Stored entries
....

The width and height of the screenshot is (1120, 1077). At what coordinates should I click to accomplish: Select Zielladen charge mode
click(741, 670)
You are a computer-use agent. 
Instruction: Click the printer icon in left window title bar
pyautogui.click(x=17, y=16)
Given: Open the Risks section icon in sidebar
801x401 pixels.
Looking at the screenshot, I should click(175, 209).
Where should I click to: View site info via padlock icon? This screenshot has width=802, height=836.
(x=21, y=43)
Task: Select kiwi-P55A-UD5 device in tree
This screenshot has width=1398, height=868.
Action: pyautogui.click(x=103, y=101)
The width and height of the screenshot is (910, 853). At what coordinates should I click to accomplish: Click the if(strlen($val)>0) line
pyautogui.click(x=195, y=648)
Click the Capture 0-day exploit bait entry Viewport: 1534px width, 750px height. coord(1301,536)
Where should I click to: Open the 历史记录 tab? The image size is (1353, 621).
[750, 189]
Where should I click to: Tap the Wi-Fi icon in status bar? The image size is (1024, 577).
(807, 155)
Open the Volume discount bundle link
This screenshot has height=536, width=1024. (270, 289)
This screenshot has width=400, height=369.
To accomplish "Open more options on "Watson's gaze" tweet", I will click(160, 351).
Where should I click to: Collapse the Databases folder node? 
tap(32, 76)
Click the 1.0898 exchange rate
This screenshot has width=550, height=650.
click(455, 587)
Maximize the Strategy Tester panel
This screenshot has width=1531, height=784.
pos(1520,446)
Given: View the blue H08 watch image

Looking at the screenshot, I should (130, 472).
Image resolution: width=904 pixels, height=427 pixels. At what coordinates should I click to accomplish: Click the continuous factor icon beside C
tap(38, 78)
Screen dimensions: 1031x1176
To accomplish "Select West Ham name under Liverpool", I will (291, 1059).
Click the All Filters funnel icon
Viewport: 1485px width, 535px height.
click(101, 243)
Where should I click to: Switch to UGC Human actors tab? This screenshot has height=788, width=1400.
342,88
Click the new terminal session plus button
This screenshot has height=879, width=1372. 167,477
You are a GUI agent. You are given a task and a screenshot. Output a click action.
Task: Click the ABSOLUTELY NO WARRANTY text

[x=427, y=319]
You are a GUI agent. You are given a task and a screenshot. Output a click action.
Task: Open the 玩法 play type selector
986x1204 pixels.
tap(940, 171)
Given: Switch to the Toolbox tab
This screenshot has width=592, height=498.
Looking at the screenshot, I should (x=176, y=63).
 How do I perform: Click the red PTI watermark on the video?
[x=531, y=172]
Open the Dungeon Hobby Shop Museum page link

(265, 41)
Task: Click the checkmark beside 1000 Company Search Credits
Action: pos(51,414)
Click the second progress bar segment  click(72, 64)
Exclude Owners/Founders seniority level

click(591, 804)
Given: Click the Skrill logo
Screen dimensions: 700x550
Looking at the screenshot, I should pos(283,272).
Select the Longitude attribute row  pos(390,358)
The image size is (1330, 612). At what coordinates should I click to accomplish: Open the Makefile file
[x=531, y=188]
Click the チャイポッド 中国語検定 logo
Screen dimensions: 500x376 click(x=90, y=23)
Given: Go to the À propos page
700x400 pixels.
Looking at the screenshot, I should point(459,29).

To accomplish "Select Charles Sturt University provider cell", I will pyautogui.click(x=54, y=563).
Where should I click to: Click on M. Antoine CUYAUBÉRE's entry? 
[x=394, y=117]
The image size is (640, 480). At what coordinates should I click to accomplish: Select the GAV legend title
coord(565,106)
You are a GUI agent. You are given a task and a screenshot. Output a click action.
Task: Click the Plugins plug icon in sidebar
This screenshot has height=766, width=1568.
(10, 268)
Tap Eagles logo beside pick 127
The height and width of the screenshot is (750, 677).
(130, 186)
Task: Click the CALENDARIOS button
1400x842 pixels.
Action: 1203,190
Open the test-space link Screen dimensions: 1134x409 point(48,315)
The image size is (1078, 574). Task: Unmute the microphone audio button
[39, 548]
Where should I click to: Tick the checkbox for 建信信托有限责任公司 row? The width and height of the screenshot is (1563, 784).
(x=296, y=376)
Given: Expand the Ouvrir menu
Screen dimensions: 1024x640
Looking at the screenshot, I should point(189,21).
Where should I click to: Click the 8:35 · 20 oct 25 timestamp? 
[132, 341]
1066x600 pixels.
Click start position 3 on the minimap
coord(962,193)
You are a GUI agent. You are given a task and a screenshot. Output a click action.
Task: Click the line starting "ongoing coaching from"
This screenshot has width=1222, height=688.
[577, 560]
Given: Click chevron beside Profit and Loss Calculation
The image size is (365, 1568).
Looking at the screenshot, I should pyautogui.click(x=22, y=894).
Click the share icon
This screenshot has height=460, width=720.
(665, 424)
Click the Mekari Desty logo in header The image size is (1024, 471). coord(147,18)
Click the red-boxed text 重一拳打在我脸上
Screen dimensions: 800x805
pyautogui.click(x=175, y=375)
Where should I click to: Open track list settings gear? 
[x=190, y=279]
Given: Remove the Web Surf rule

....

→ **What you are asked to do**
Pull out each record as written and restate it exactly.

→ **Answer for this exercise**
The width and height of the screenshot is (1120, 1077). At what coordinates should I click to accomplish: Select Zielladen charge mode
click(741, 670)
You are a computer-use agent. 
Instruction: Click the printer icon in left window title bar
pyautogui.click(x=17, y=16)
Given: Open the Risks section icon in sidebar
801x401 pixels.
Looking at the screenshot, I should click(175, 209).
Where should I click to: View site info via padlock icon? This screenshot has width=802, height=836.
(x=21, y=43)
Task: Select kiwi-P55A-UD5 device in tree
This screenshot has width=1398, height=868.
Action: pyautogui.click(x=103, y=101)
The width and height of the screenshot is (910, 853). At what coordinates should I click to accomplish: Click the if(strlen($val)>0) line
pyautogui.click(x=195, y=648)
Click the Capture 0-day exploit bait entry Viewport: 1534px width, 750px height. coord(1301,536)
Where should I click to: Open the 历史记录 tab? The image size is (1353, 621).
[750, 189]
Where should I click to: Tap the Wi-Fi icon in status bar? The image size is (1024, 577).
(807, 155)
Open the Volume discount bundle link
This screenshot has height=536, width=1024. (270, 289)
This screenshot has width=400, height=369.
To accomplish "Open more options on "Watson's gaze" tweet", I will click(160, 351).
Where should I click to: Collapse the Databases folder node? 
tap(32, 76)
Click the 1.0898 exchange rate
This screenshot has width=550, height=650.
click(455, 587)
Maximize the Strategy Tester panel
This screenshot has width=1531, height=784.
pos(1520,446)
Given: View the blue H08 watch image

Looking at the screenshot, I should (130, 472).
Image resolution: width=904 pixels, height=427 pixels. At what coordinates should I click to accomplish: Click the continuous factor icon beside C
tap(38, 78)
Screen dimensions: 1031x1176
To accomplish "Select West Ham name under Liverpool", I will (291, 1059).
Click the All Filters funnel icon
Viewport: 1485px width, 535px height.
click(101, 243)
Where should I click to: Switch to UGC Human actors tab? This screenshot has height=788, width=1400.
342,88
Click the new terminal session plus button
This screenshot has height=879, width=1372. 167,477
You are a GUI agent. You are given a task and a screenshot. Output a click action.
Task: Click the ABSOLUTELY NO WARRANTY text

[x=427, y=319]
You are a GUI agent. You are given a task and a screenshot. Output a click action.
Task: Open the 玩法 play type selector
986x1204 pixels.
tap(940, 171)
Given: Switch to the Toolbox tab
This screenshot has width=592, height=498.
Looking at the screenshot, I should (x=176, y=63).
 How do I perform: Click the red PTI watermark on the video?
[x=531, y=172]
Open the Dungeon Hobby Shop Museum page link

(265, 41)
Task: Click the checkmark beside 1000 Company Search Credits
Action: pos(51,414)
Click the second progress bar segment  click(72, 64)
Exclude Owners/Founders seniority level

click(591, 804)
Given: Click the Skrill logo
Screen dimensions: 700x550
Looking at the screenshot, I should pos(283,272).
Select the Longitude attribute row  pos(390,358)
The image size is (1330, 612). At what coordinates should I click to accomplish: Open the Makefile file
[x=531, y=188]
Click the チャイポッド 中国語検定 logo
Screen dimensions: 500x376 click(x=90, y=23)
Given: Go to the À propos page
700x400 pixels.
Looking at the screenshot, I should point(459,29).

To accomplish "Select Charles Sturt University provider cell", I will pyautogui.click(x=54, y=563).
Where should I click to: Click on M. Antoine CUYAUBÉRE's entry? 
[x=394, y=117]
The image size is (640, 480). At what coordinates should I click to accomplish: Select the GAV legend title
coord(565,106)
You are a GUI agent. You are given a task and a screenshot. Output a click action.
Task: Click the Plugins plug icon in sidebar
This screenshot has height=766, width=1568.
(10, 268)
Tap Eagles logo beside pick 127
The height and width of the screenshot is (750, 677).
(130, 186)
Task: Click the CALENDARIOS button
1400x842 pixels.
Action: 1203,190
Open the test-space link Screen dimensions: 1134x409 point(48,315)
The image size is (1078, 574). Task: Unmute the microphone audio button
[39, 548]
Where should I click to: Tick the checkbox for 建信信托有限责任公司 row? The width and height of the screenshot is (1563, 784).
(x=296, y=376)
Given: Expand the Ouvrir menu
Screen dimensions: 1024x640
Looking at the screenshot, I should point(189,21).
Where should I click to: Click the 8:35 · 20 oct 25 timestamp? 
[132, 341]
1066x600 pixels.
Click start position 3 on the minimap
coord(962,193)
You are a GUI agent. You are given a task and a screenshot. Output a click action.
Task: Click the line starting "ongoing coaching from"
This screenshot has width=1222, height=688.
[577, 560]
Given: Click chevron beside Profit and Loss Calculation
The image size is (365, 1568).
Looking at the screenshot, I should pyautogui.click(x=22, y=894).
Click the share icon
This screenshot has height=460, width=720.
(665, 424)
Click the Mekari Desty logo in header The image size is (1024, 471). coord(147,18)
Click the red-boxed text 重一拳打在我脸上
Screen dimensions: 800x805
pyautogui.click(x=175, y=375)
Where should I click to: Open track list settings gear? 
[x=190, y=279]
Given: Remove the Web Surf rule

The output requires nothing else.